▸ Requirement
Render the records as a two-column Markdown table, starting at the line containing "Nur Notwendige (139, 2511)" and continuing up to and including the last line of the records. Use the columns Row and Entry, omit blank lines, and leave out the pictures.
════════════════
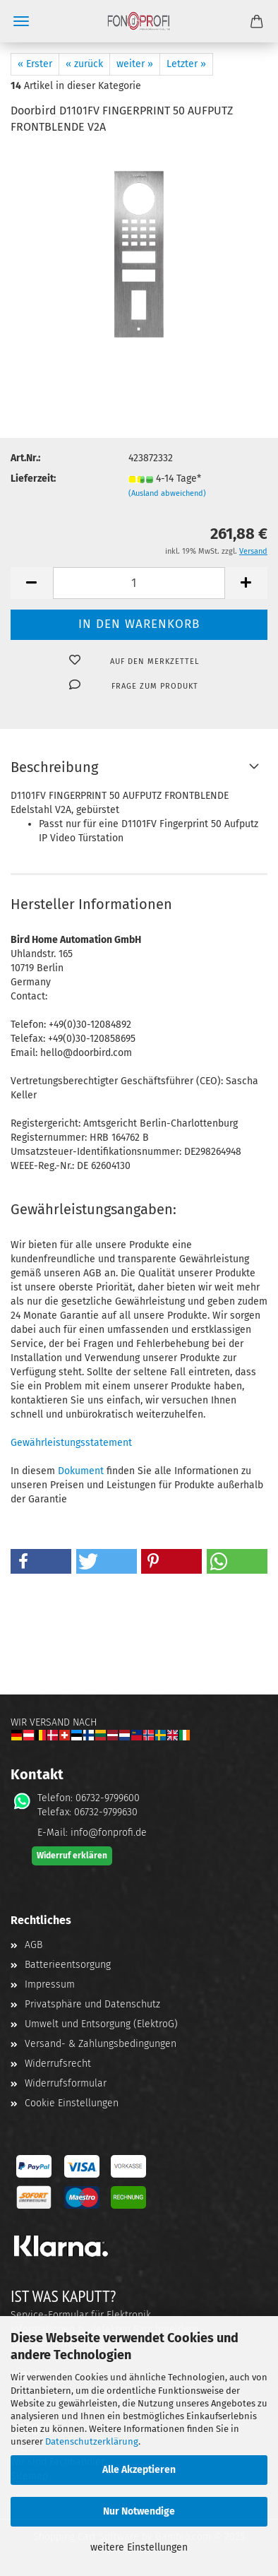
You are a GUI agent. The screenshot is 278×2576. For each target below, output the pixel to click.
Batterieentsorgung (68, 1965)
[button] (32, 583)
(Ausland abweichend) (167, 493)
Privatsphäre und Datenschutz (92, 2004)
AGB (33, 1945)
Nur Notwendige (139, 2511)
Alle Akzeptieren (139, 2470)
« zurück (84, 64)
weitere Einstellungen (139, 2547)
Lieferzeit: (33, 479)
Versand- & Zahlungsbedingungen (100, 2044)
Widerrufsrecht (58, 2064)
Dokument (81, 1471)
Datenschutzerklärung (91, 2441)
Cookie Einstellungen (72, 2103)
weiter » (134, 64)
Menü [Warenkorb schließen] (21, 21)
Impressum (50, 1984)
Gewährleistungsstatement (71, 1443)
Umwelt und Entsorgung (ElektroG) (101, 2024)
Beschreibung (54, 767)
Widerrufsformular (66, 2083)
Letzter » (186, 64)
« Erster (35, 64)
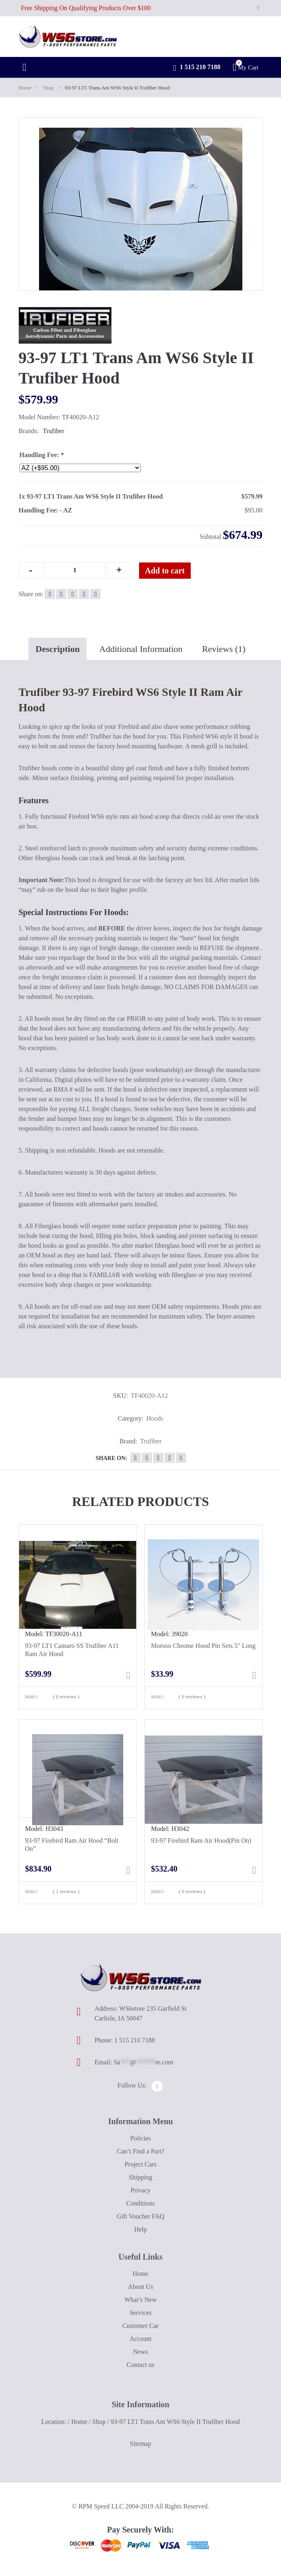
════════════════
▸ Answer to the exercise
| Row | Entry |
|---|---|
| 1 | Nur Notwendige (139, 2511) |
| 2 | Alle Akzeptieren (139, 2470) |
| 3 | « zurück (84, 64) |
| 4 | weitere Einstellungen (139, 2547) |
| 5 | Lieferzeit: (33, 479) |
| 6 | Versand- & Zahlungsbedingungen (100, 2044) |
| 7 | Widerrufsrecht (58, 2064) |
| 8 | Dokument (81, 1471) |
| 9 | Datenschutzerklärung (91, 2441) |
| 10 | Cookie Einstellungen (72, 2103) |
| 11 | weiter » (134, 64) |
| 12 | Menü [Warenkorb schließen] (21, 21) |
| 13 | Impressum (50, 1984) |
| 14 | Gewährleistungsstatement (71, 1443) |
| 15 | Umwelt und Entsorgung (ElektroG) (101, 2024) |
| 16 | Beschreibung (54, 767) |
| 17 | Widerrufsformular (66, 2083) |
| 18 | Letzter » (186, 64) |
| 19 | « Erster (35, 64) |